Can we assume therefore that the current HTA methodologies and frameworks in place cannot work for ATMPs? In comparison, current HTA methodologies to decide reimbursement for orphan medications differ widely, due to different strategies adopted by the healthcare payors in different countries. This includes use of cost effectiveness versus human value, for example, from one country to another. Upfront, one-time payments, especially for those treatments that may provide a permanent or very long-term “one-shot” curative effect, have been suggested but have appeared unpopular due to their perceived excessive nature. Glybera, an adeno-associated virus-mediated in vivo gene therapy that compensates lipoprotein lipase in patients with familial lipoprotein lipase deficiency has a price tag of 1.1 million US dollars. This advanced therapy, along with five of the other seven EU-authorized advanced therapies, has yet to achieve national reimbursement in the EU. Uniqure, the developers of Glybera, the world’s first approved gene therapy, recently announced that it will not request renewal of its market authorization with the EMA. Therefore, that leaves ChondroCelect, a tissue engineered therapy based on autologous cells as the only advanced therapy to have achieved national reimbursement in the EU but only in three countries, namely Spain, Belgium, and the Netherlands. This may, however, be due to its more modest price tag of 20,000 US dollars in comparison to Glybera and the 93,000-US-dollar priced Provenge, another autologous-based treatment, and Strimvelis, an ex vivo hematopoeitic stem cell therapy costing 594,000 US dollars (Abou-El-Enein et al., 2016a). With these complexities, similarly with manufacturing, the developer needs to begin to address the issue of reimbursement at the very beginning of the translational process.

Availability of Expertise Not Related to Basic Research in Academic Institutions

Often overlooked is the fact that the development of a novel drug is a strictly regulated affair requiring several expertise areas which are rarely present in academic institutions. In the field of the ATMP, a few GMP manufacturing centers have been developed but their maintenance is hugely expensive and rarely supported by sufficient public funding. Very few institutions have access to the financial, commercial, and operational resources necessary for successful market entry. Most of them deal with this issue by relying on industry to pick up the IP and translate it to the market. However, they often fail due to weaknesses in the translational research strategy required to bring them to a value point sufficiently mature to be of interest for industry. These weaknesses are numerous, but include elements such as poor resource planning, IP protection, regulatory planning, often brought about by the absence of a rigorous reverse planning approach to the development plan (Driscoll et al., 2017).

In light of the above, publicly funded translational medicine proposals should also address value assessments which offer a real and immediate consideration for access to major markets and are assessed as part of the clinical translation process. There are multiple components to an assessment, such as the example of the Value-Engineered Translation (VET) Framework, that develops biotherapeutics that align with healthcare system needs and formally integrates available analytics. These components are already being adopted by supportive organizations such as the Cell Therapy Catapult, CCRM, technology transfer offices, patent offices, and HTA agencies (Bubela et al., 2015). The VET Framework could provide an analysis of any unmet need for a candidate ATMP for a specific disease to support a price consistent with an acceptable return on the investment in clinical translation. This analytical approach depends on pools of data, communications by networks and groups operating in advanced therapies, journal articles, clinical trial registries, regulatory approvals, and commercial databases. This information is then filtered based on the innovativeness of the new technology relative to current practice, expected time to availability and potential for clinical, patient, cost, and staffing impacts.

Role of the European Agencies and the Research Infrastructures

Given the scientific novelty of most ATMP approaches, there is a dearth of standards to guide the development and manufacturing process. As a consequence, of enormous importance is the need for optimal dialog between regulator, independent research laboratories and ATMP developer. Such a tripartite initiative is required to allow the regulator to pose scientific questions that come up during the normal authorization process, to be answered by lab work conducted in facilities whose owners have no conflict of interest.
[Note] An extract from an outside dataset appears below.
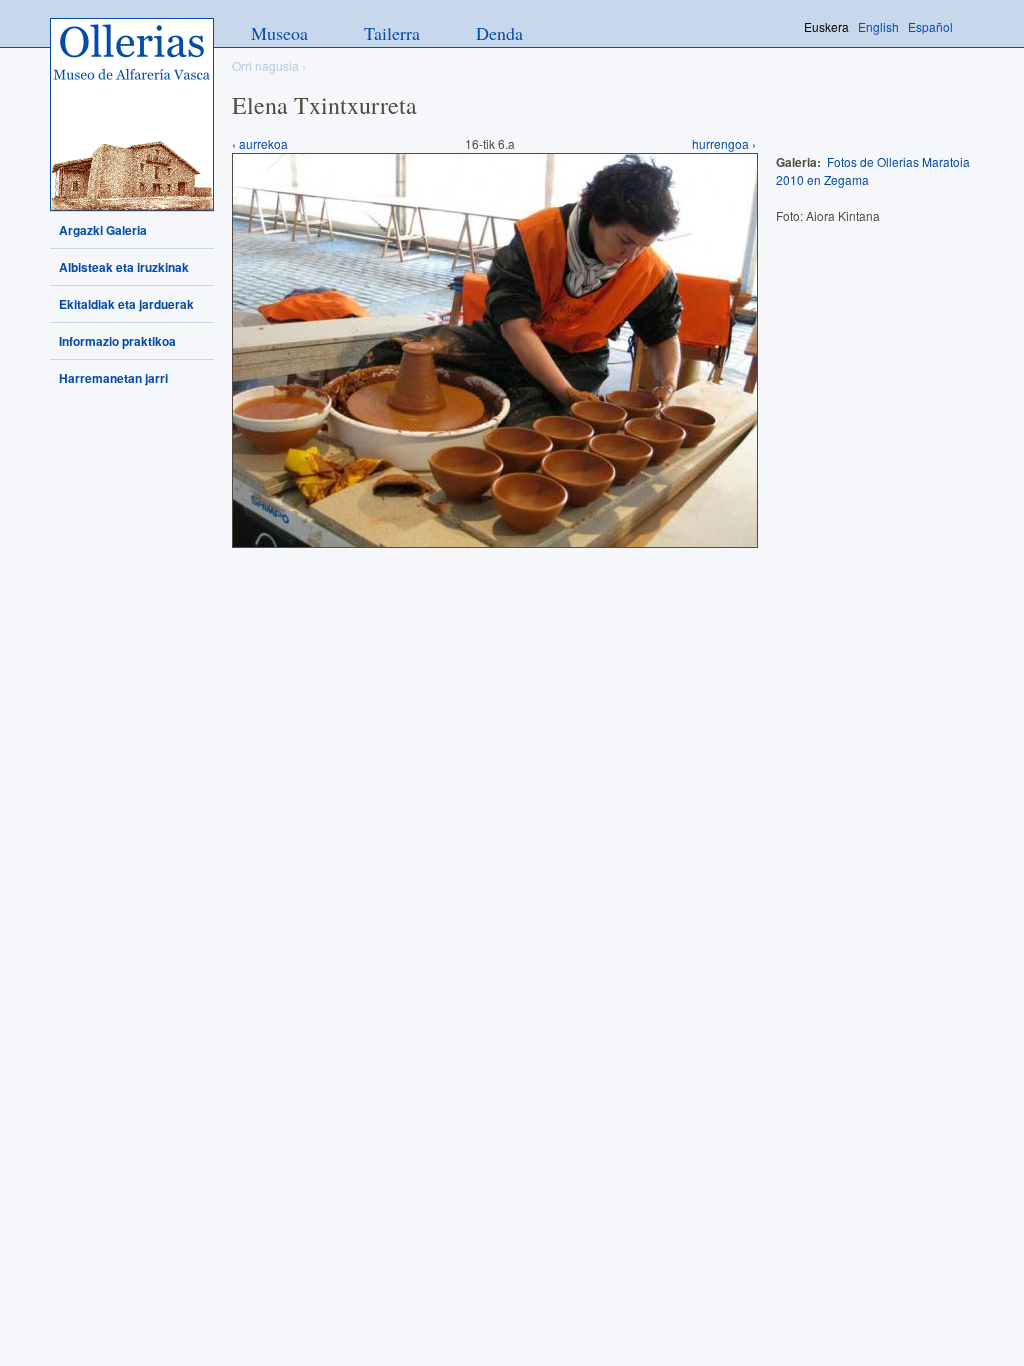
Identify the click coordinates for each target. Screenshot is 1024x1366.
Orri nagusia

The results can not only inform the specific case from which the question arose but also be used as the basis for future guidelines or rules. Any such effort that can reduce uncertainty by generating clarity on the levels of evidence required to pass regulatory muster will be of great value to the system. Naturally, it is essential that any such framework would allow such knowledge generation and exchange to happen quickly, so that innovation is not stifled. Figure 1 shows a knowledge and innovation cascade comprising academia, industry and regulator; where today the fourth stream—as described above—is yet to be put into practice in Europe.

FIGURE 1

Figure 1. Academia in the knowledge and innovation cascade. Academia plays an important role in the generation of novelty in the advanced therapy medicinal product (ATMP) space. The first three strands of the innovation cascade are well established, with academic publication mediating delivery of basic research findings and novel biology and tools, with intellectual property (most commonly in the form of patents or industrial secrets) serving as a vehicle for commercializable discoveries. The fourth strand depicting a regulatory science framework is poorly developed in Europe but a pressing need in ATMP development and would require structural dialogue between regulator, academia and their funders, and industry. Research infrastructures have a role to play in defragmenting the academic field, sourcing independent labs, and acting as a trusted third party in the interplay between regulator and industry.

One recent important initiative to establishing greater cooperation and knowledge sharing between the regulator and academic stakeholders is the EMA framework of collaboration with academic stakeholders. A workshop was held in 2016 to discuss and collect input for this new framework of collaboration (Ussi and Migliaccio, 2016). One interesting concept discussed was that of creating a framework whereby regulatory science questions emerging from the review process could be captured and prioritized in a research agenda and subsequently executed within independent labs, through financing from third parties such as the European Commission.

We define regulatory science here as that of validating the findings and analytical tools required for confident efficacy and safety evaluation. Such a field is mostly independent from a specific product and needs specific expertise linked to the validation process, performed in a quality assurance system which is strictly regulated by national and European laws. Sadly, the field of regulatory science is presently drastically underfunded by public sources, making the EMA initiative all the timelier. Although there is interest behind this strategy, momentum and the means to finance such an approach have not yet been evoked. The development of research partnerships supported by funding mechanisms such as the Innovative Medicines Initiative partially cover these needs, as the main focus is on increasing precompetitive innovation and basic research questions rather than specific questions such as the ones discussed here in optimizing ATMP production. There is a clear funding gap for such academia-led confirmatory studies, which is acting as a drag on the system as the lack of robust validation for discovery work leads to wasted efforts by both academia and industry. Therefore, funding designated for addressing the research questions set by the regulatory agencies would be of great value.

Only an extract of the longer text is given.